Proteção de dados na nuvem: estratégias essenciais para ambientes multicloud

A migração para a nuvem trouxe agilidade e economia — e também uma ilusão perigosa: a de que a segurança "vem junto" do provedor. Não vem. Entender onde termina a responsabilidade da AWS, do Azure ou do Google Cloud e onde começa a sua é o primeiro passo para proteger dados em ambientes multicloud.

O modelo de responsabilidade compartilhada

Os provedores garantem a segurança da nuvem: datacenters, hardware, infraestrutura física.

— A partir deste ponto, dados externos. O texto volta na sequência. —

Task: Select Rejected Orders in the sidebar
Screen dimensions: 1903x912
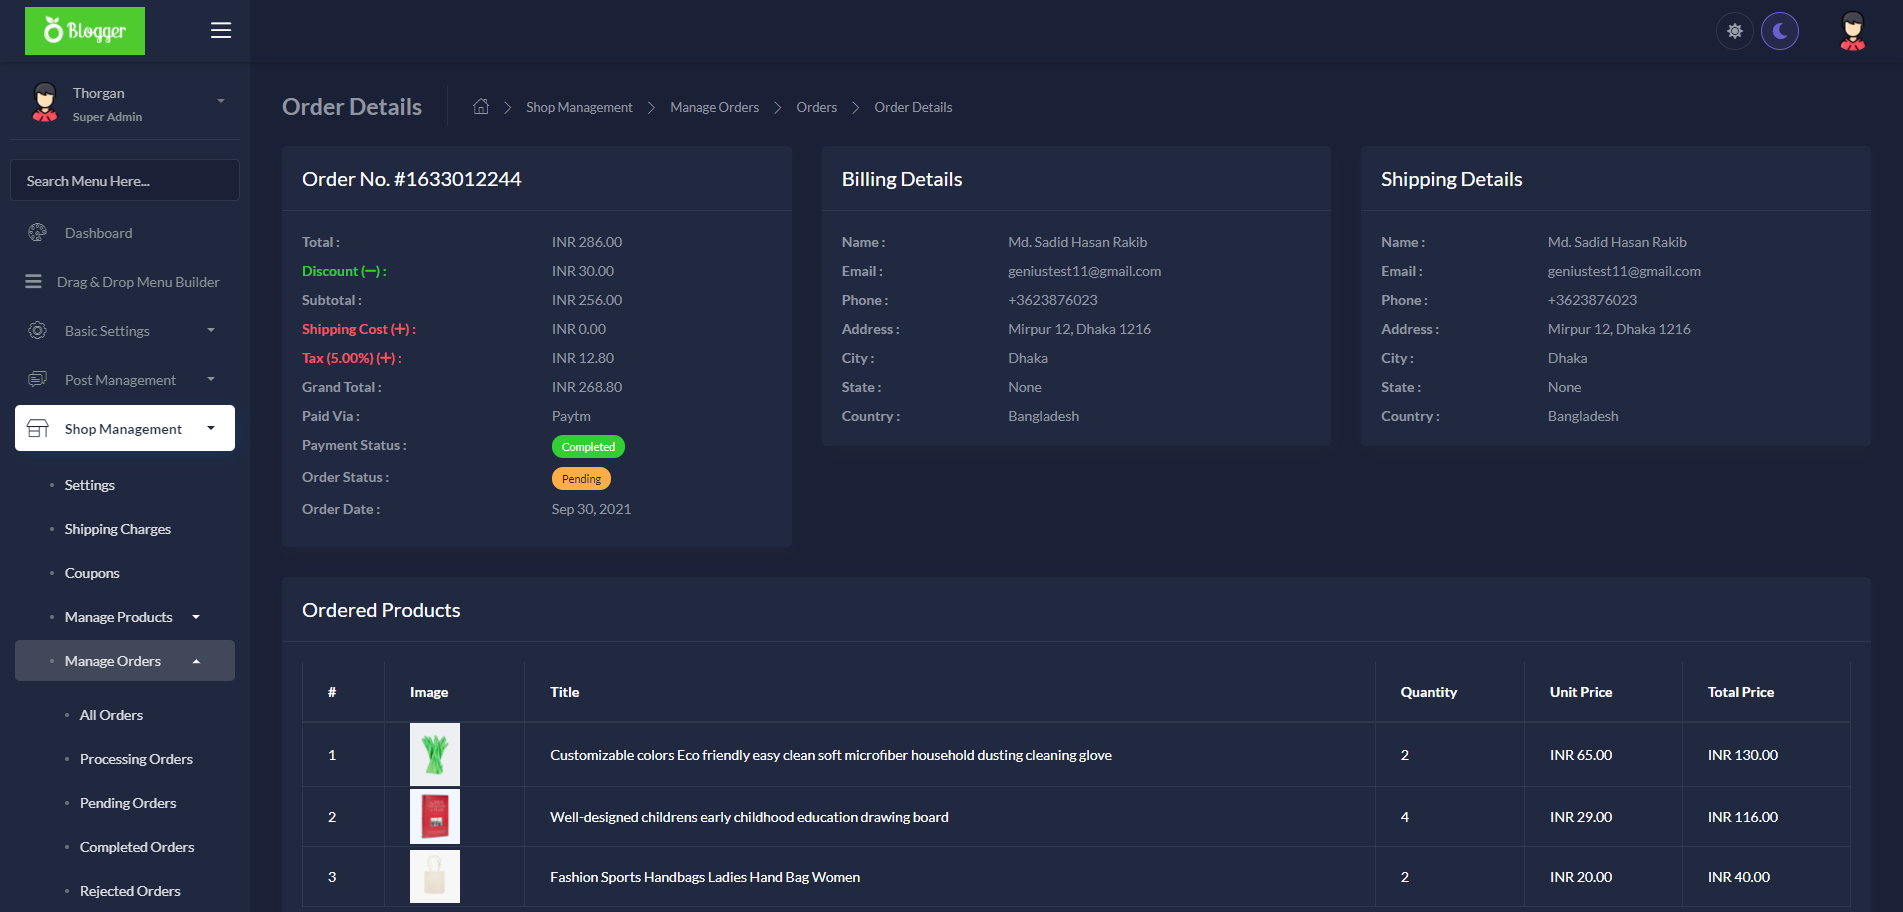Action: (x=130, y=890)
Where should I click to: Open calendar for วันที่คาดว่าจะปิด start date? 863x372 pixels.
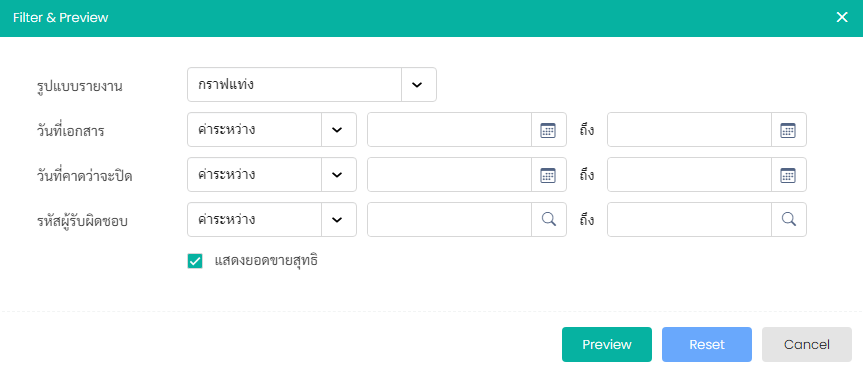(548, 175)
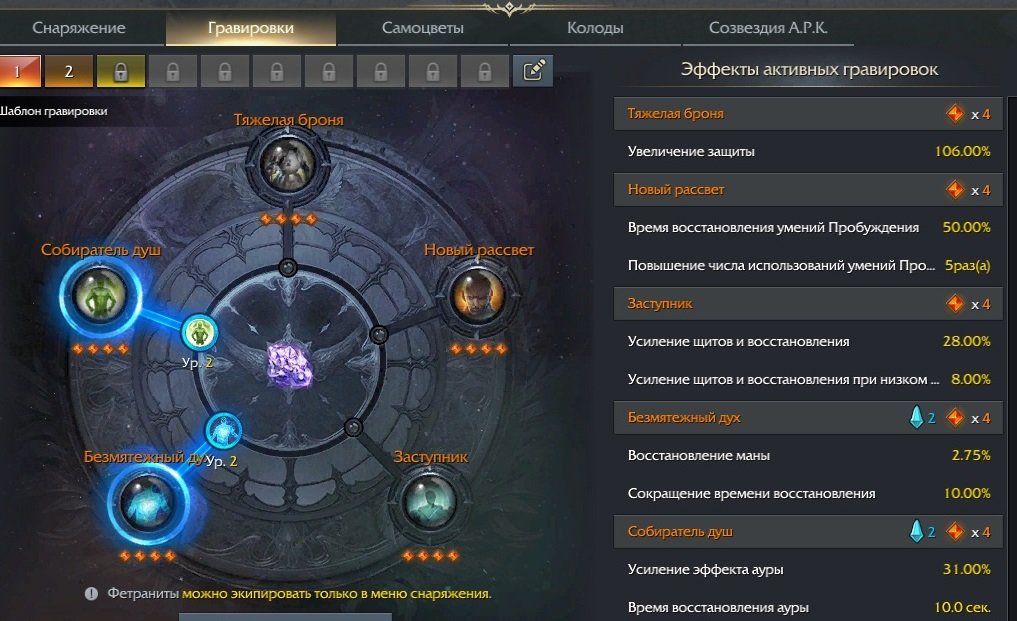Switch to the Созвездия А.Р.К. tab

[x=768, y=28]
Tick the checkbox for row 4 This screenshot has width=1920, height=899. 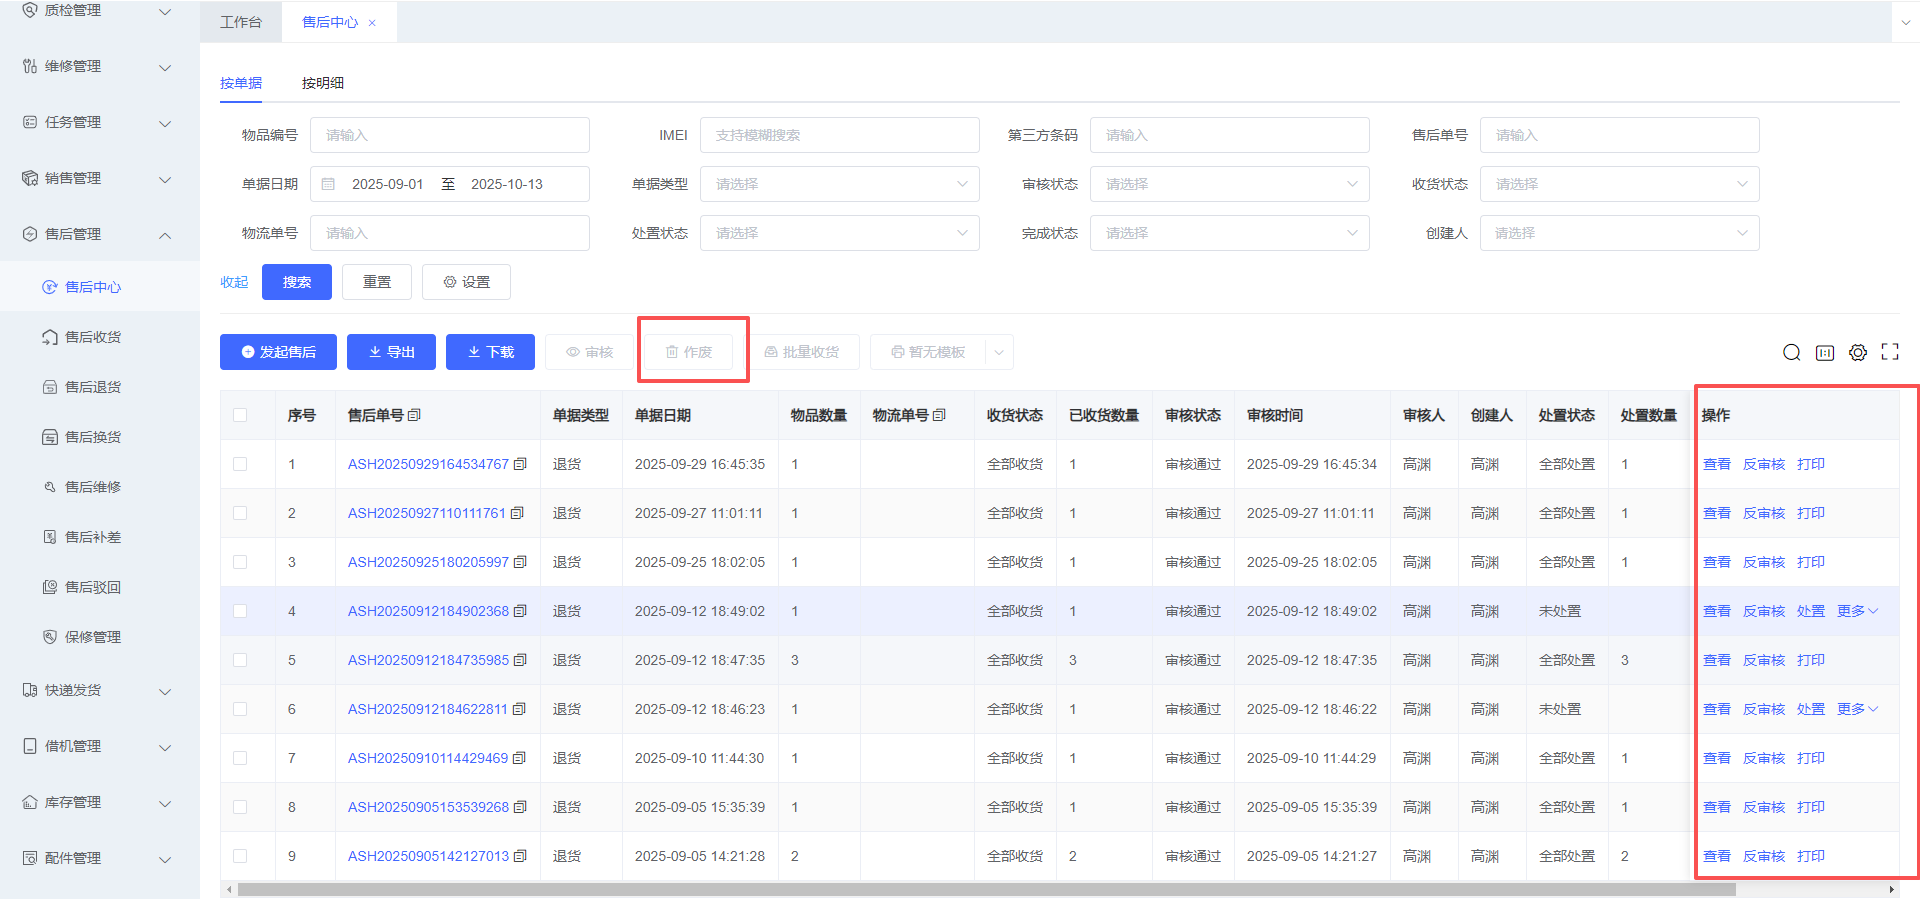tap(240, 611)
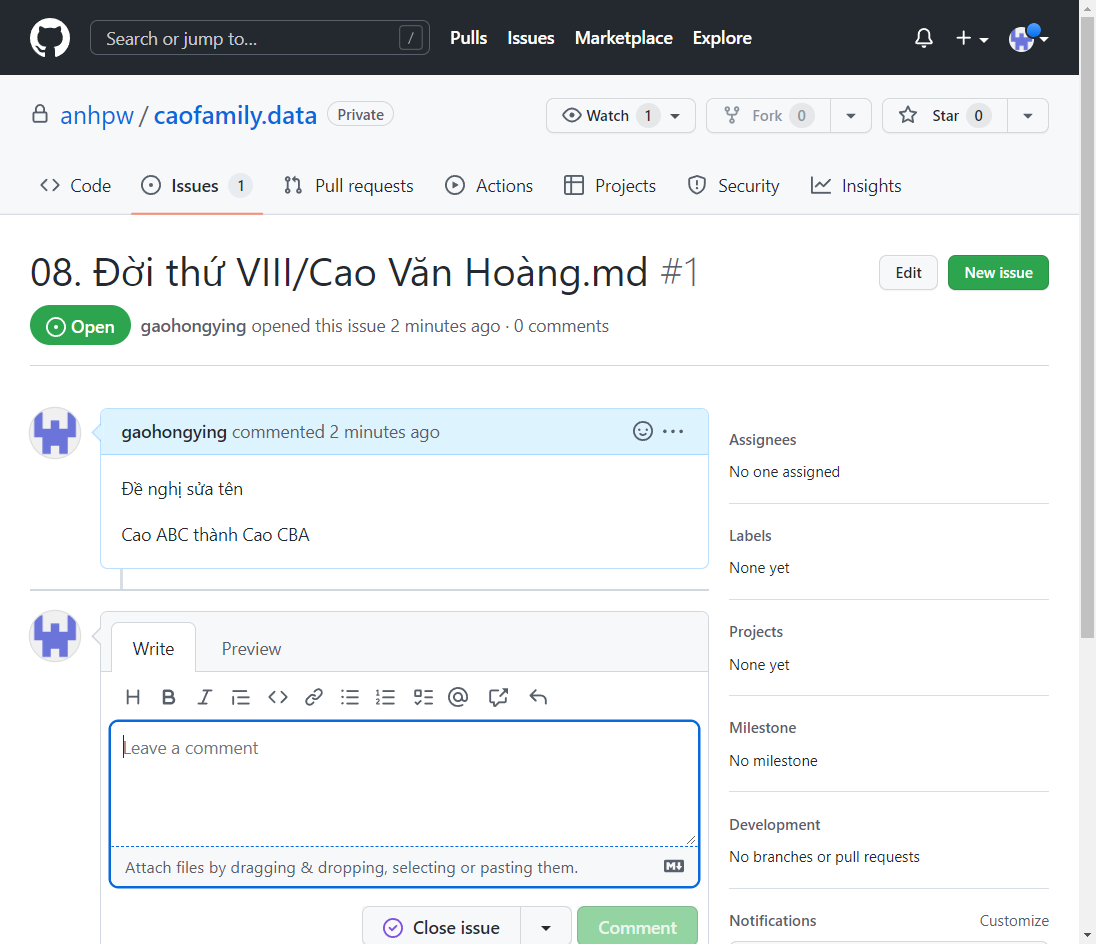Expand the Watch dropdown arrow
1096x944 pixels.
[676, 116]
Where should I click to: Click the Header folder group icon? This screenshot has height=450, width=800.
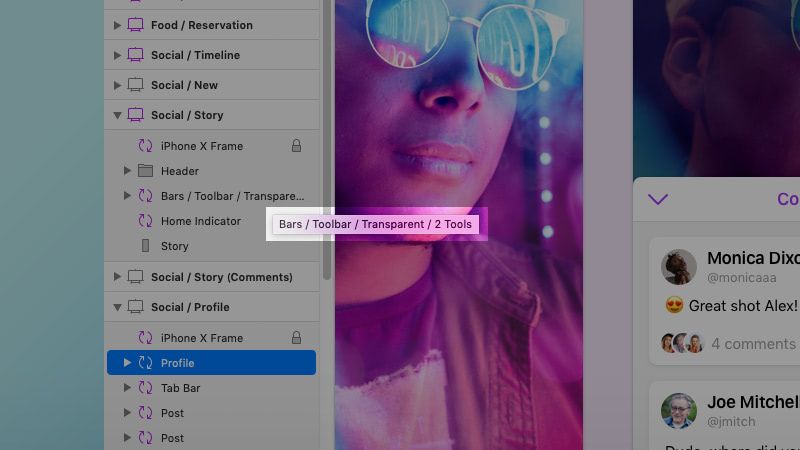[x=145, y=171]
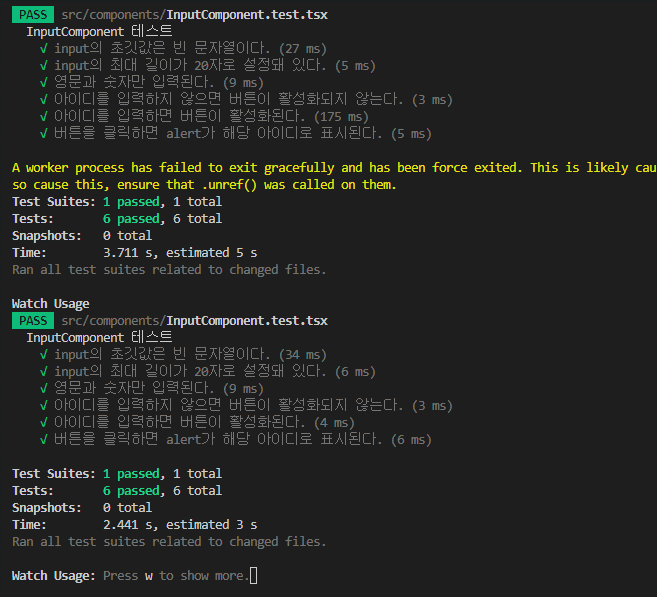Click "Tests: 6 passed" in the first summary
Image resolution: width=657 pixels, height=597 pixels.
pyautogui.click(x=117, y=218)
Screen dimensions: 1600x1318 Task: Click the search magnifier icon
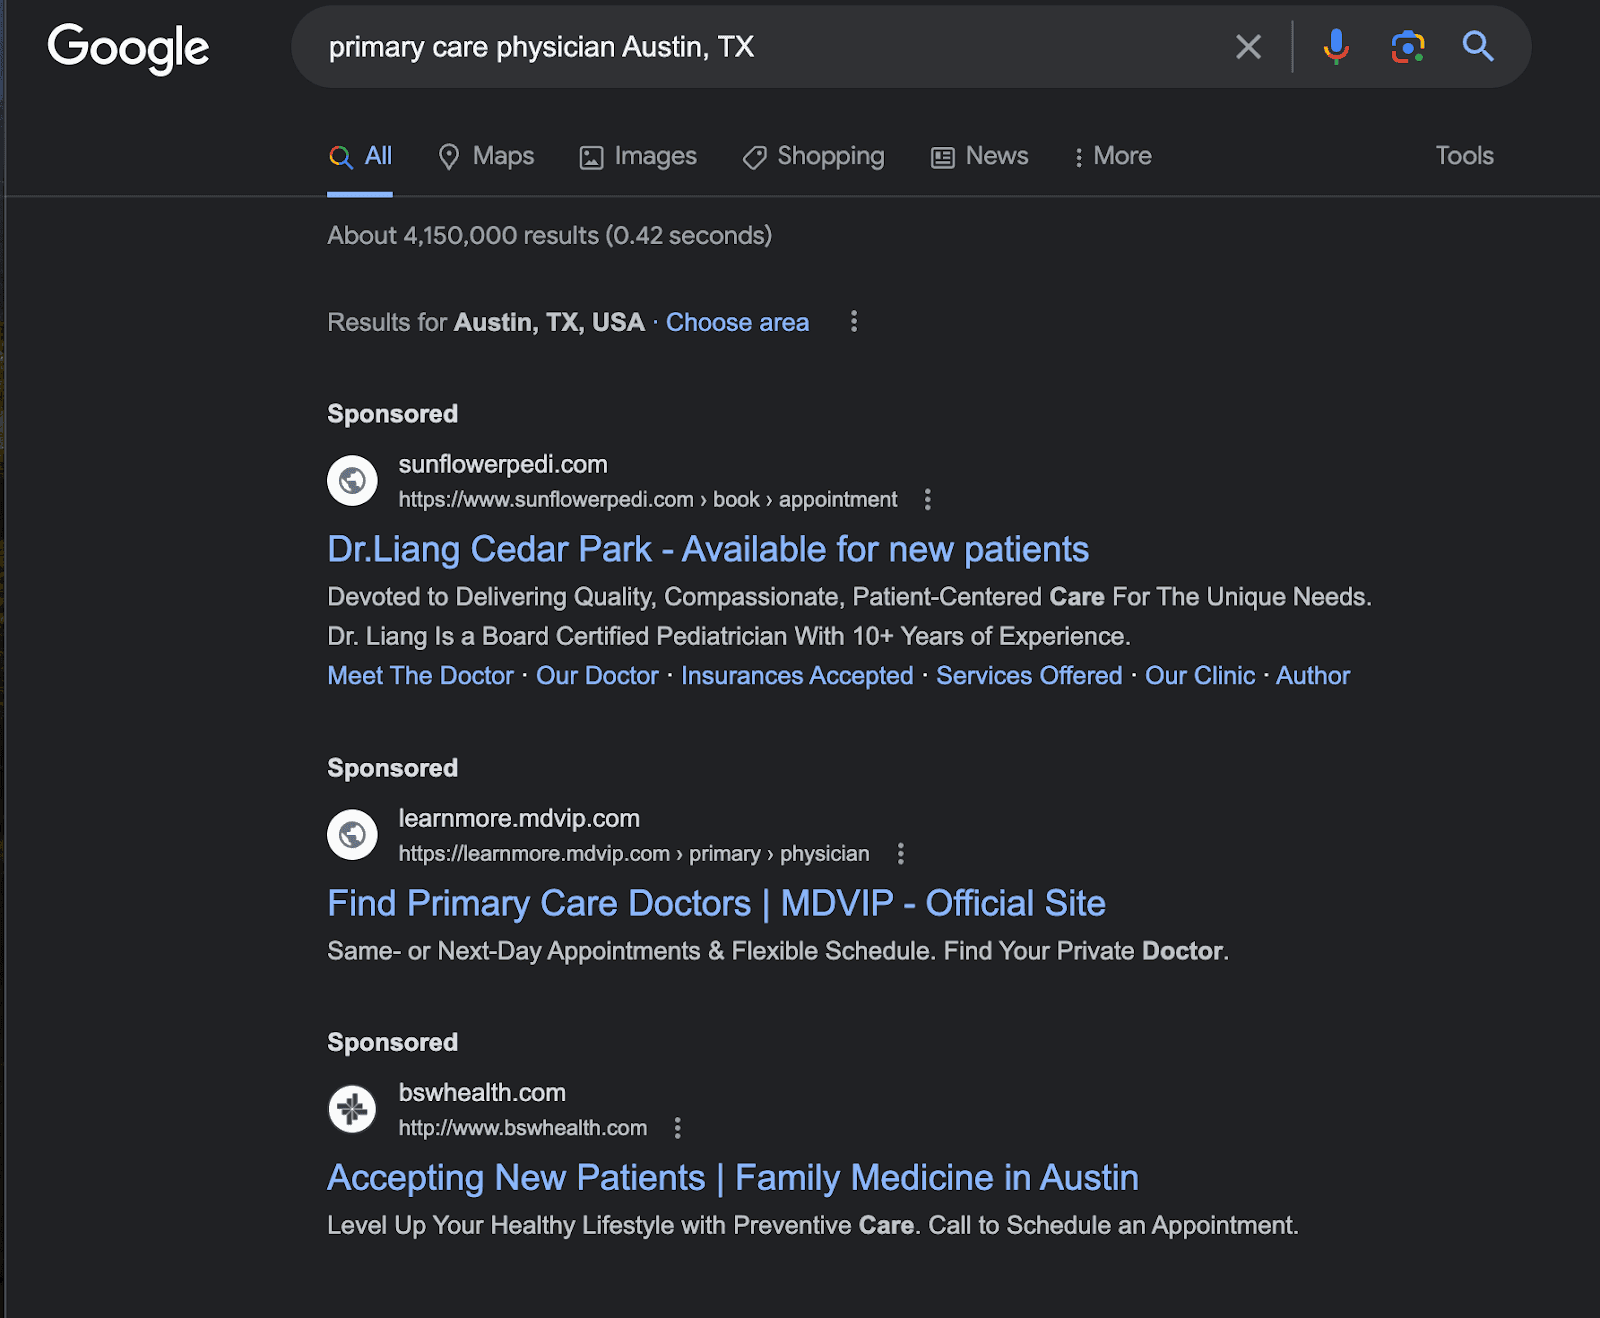[x=1478, y=46]

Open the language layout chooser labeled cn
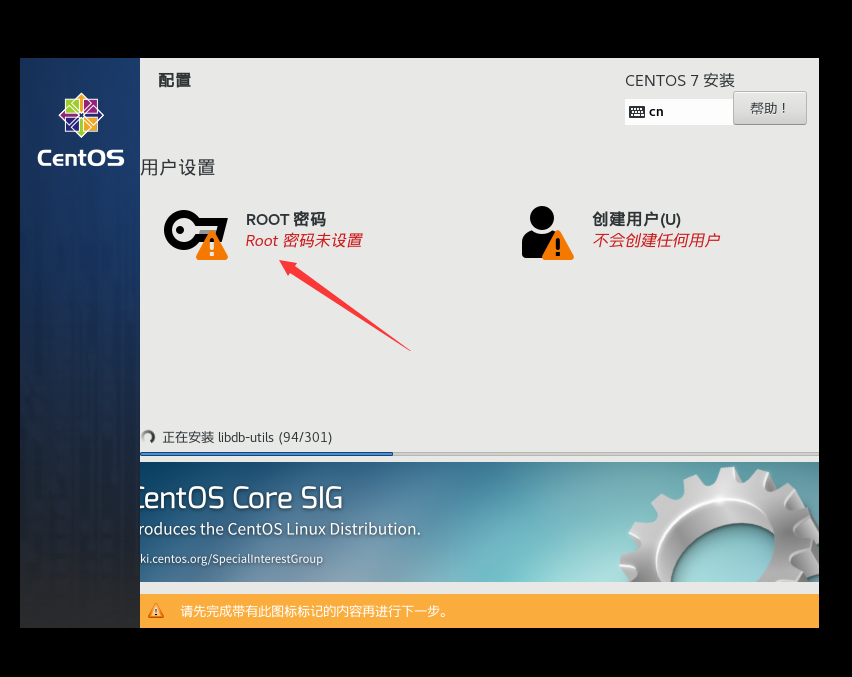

Você é responsável pela segurança na nuvem: configurações, controles de acesso, criptografia dos seus dados e conformidade com a LGPD. A esmagadora maioria dos vazamentos em nuvem não decorre de falha do provedor, e sim de configuração incorreta do cliente.

Os erros de configuração mais comuns

  • Buckets e storages públicos: repositórios de arquivos acessíveis a qualquer pessoa na internet — o clássico dos vazamentos noticiados.
  • Acessos excessivos: usuários e aplicações com permissões muito além do necessário. O princípio do menor privilégio existe para ser aplicado.
  • Credenciais expostas: chaves de API commitadas em repositórios de código ou compartilhadas por e-mail.
  • Ausência de criptografia: dados sensíveis armazenados sem criptografia em repouso, contrariando as boas práticas exigidas pela LGPD.
  • Logs desativados: sem trilhas de auditoria, é impossível investigar um incidente ou demonstrar diligência à ANPD.

Multicloud multiplica a complexidade

Usar múltiplos provedores é cada vez mais comum — e cada um tem seu próprio modelo de permissões, suas ferramentas e seus padrões. Sem uma camada unificada de governança, surgem pontos cegos: dados replicados sem controle, políticas inconsistentes e ninguém com visão do todo.

Para a LGPD, não importa em qual nuvem o dado vazou: a responsável perante o titular e a ANPD é a sua empresa.

Estratégias essenciais

  1. Inventarie onde estão os dados pessoais em cada nuvem (data mapping inclui a nuvem, sempre).
  2. Padronize políticas de acesso e criptografia entre provedores.
  3. Ative MFA e revise permissões trimestralmente.
  4. Monitore continuamente configurações incorretas com ferramentas de CSPM ou um SOC gerenciado.
  5. Verifique os contratos com provedores: cláusulas de tratamento de dados e transferência internacional são exigências da LGPD.